_Action item_
Reproduce the data exactly as given, except for any images.
[The data]
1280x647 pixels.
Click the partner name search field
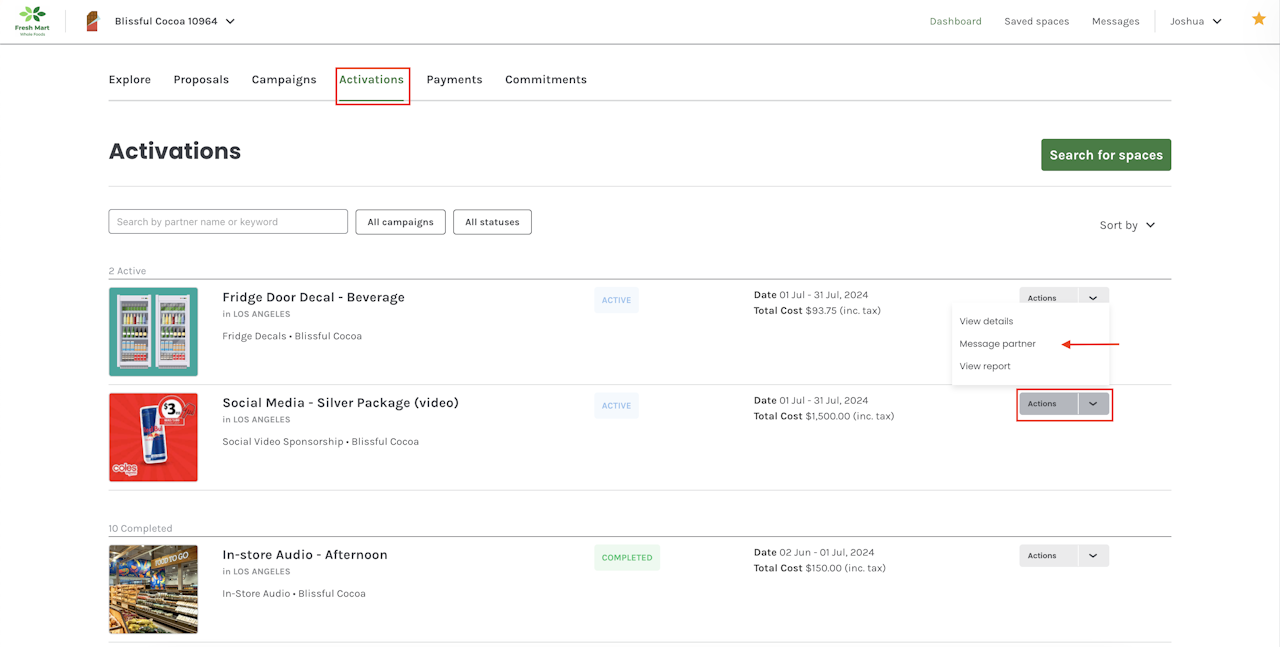[x=228, y=222]
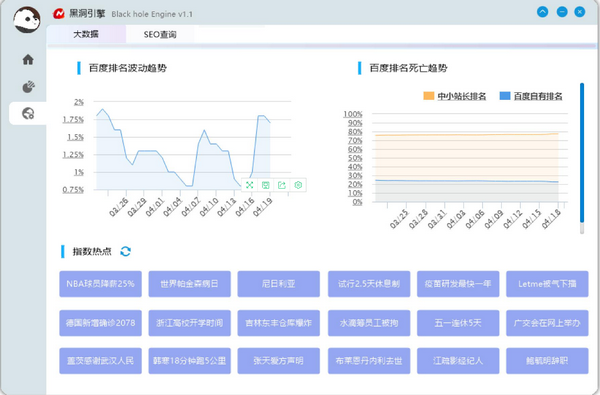This screenshot has height=395, width=600.
Task: Toggle the 百度自有排名 legend series
Action: click(x=531, y=96)
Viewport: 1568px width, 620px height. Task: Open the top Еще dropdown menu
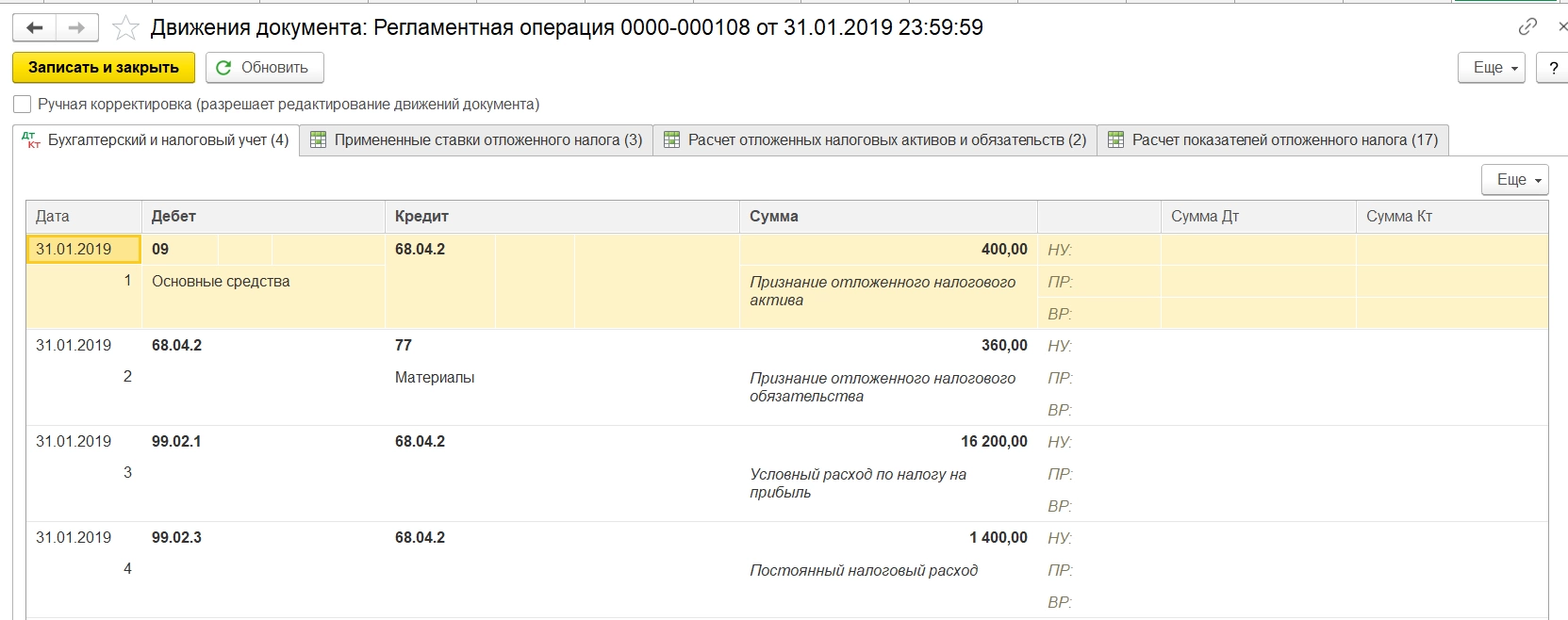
[/The data]
_The completed task_
1280x647 pixels.
Click the partner name search field
[x=228, y=222]
This screenshot has height=395, width=600.
Task: Toggle the 百度自有排名 legend series
Action: click(x=531, y=96)
Viewport: 1568px width, 620px height. Task: Open the top Еще dropdown menu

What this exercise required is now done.